Segment Open
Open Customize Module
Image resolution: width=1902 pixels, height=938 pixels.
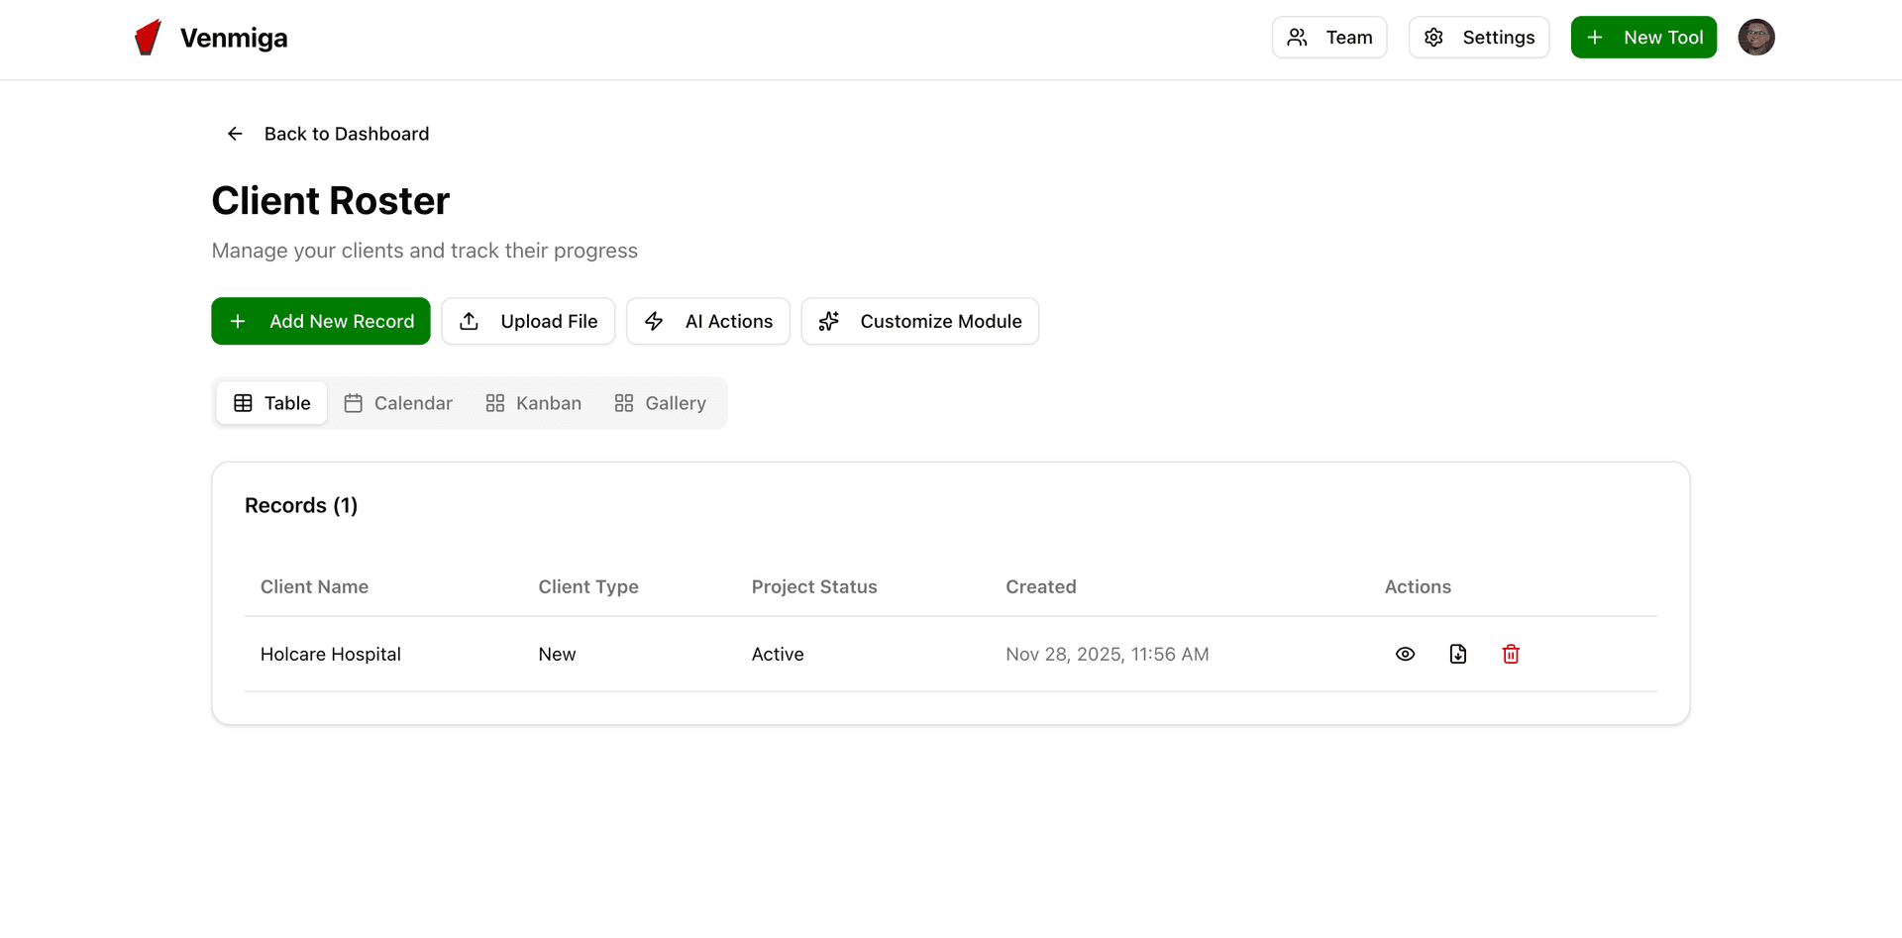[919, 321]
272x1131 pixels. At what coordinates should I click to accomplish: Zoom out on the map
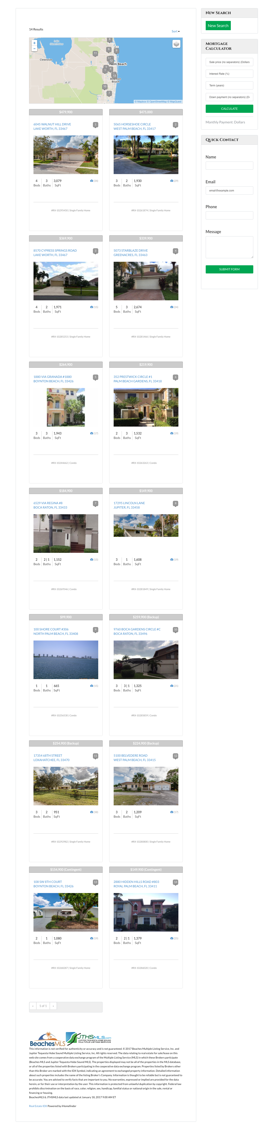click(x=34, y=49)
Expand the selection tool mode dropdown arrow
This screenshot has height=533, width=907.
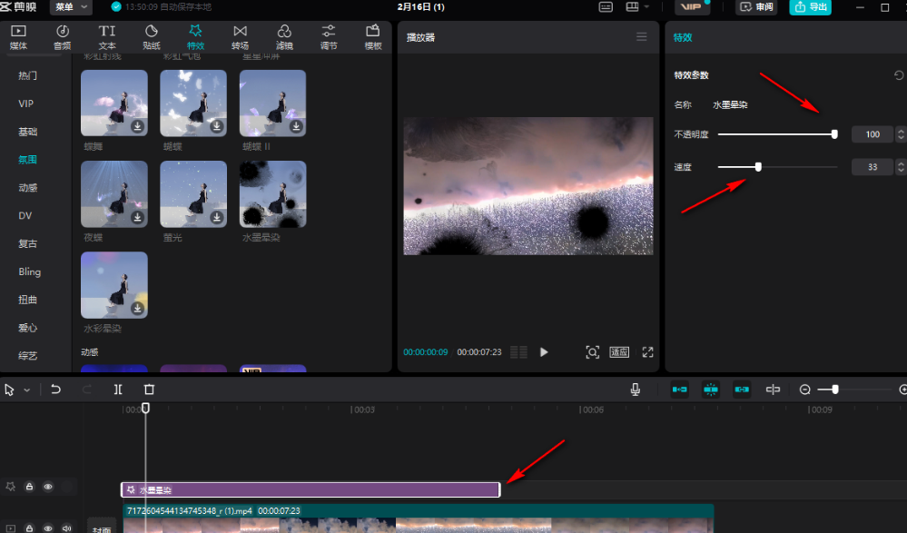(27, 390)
Segment Closed
### What you need to do
Each entry above must be duplicated precisely; none of the pictures may be included.

### Worked solution
Open Customize Module
Image resolution: width=1902 pixels, height=938 pixels.
[919, 321]
272x1131 pixels. At what coordinates should I click to accomplish: Zoom out on the map
click(x=34, y=49)
Expand the selection tool mode dropdown arrow
This screenshot has height=533, width=907.
(27, 390)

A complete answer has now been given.